What is expected:
Among the entries below, take the line with "Children Games (456, 464)" and the line with "Spiderman games (297, 2185)", and output them and every line between them exactly, with nothing else.

(Stored items)
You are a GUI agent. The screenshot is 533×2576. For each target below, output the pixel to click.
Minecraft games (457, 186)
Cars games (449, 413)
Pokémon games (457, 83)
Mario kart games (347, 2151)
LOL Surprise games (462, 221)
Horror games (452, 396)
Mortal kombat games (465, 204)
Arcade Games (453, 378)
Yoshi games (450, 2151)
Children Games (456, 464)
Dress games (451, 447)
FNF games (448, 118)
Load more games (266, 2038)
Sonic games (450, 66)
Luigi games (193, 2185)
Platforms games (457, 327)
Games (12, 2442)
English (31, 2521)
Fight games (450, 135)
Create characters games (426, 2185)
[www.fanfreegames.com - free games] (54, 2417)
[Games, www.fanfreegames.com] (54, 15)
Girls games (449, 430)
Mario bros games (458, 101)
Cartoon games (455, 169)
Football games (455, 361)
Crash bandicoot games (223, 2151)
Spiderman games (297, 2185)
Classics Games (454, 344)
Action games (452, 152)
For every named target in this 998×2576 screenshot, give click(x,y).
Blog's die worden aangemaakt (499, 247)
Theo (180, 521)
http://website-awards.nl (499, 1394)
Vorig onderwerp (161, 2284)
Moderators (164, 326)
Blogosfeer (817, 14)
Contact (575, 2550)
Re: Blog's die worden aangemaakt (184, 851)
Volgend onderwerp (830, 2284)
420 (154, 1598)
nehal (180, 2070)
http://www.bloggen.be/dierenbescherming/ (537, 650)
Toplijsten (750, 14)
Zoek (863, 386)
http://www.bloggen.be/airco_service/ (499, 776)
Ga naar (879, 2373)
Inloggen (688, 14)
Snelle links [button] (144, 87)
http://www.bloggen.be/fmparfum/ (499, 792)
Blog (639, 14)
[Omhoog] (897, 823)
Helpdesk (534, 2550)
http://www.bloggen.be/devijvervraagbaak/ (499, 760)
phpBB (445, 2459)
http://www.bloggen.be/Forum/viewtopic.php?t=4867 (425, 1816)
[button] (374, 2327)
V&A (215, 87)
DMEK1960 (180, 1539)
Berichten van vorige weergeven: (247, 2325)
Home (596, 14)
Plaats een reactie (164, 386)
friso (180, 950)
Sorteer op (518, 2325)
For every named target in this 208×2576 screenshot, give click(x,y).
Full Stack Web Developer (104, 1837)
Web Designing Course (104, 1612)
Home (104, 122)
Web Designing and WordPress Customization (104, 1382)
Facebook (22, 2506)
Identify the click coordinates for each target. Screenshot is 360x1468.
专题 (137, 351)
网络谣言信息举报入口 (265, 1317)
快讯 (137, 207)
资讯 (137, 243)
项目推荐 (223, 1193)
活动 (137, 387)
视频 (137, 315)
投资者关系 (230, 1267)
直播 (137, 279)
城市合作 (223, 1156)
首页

Response to this exercise:
Children Games (456, 464)
Dress games (451, 447)
FNF games (448, 118)
Load more games (266, 2038)
Sonic games (450, 66)
Luigi games (193, 2185)
Platforms games (457, 327)
Games (12, 2442)
English (31, 2521)
Fight games (450, 135)
Create characters games (426, 2185)
[www.fanfreegames.com - free games] (54, 2417)
[Games, www.fanfreegames.com] (54, 15)
Girls games (449, 430)
Mario bros games (458, 101)
Cartoon games (455, 169)
Football games (455, 361)
Crash bandicoot games (223, 2151)
Spiderman games (297, 2185)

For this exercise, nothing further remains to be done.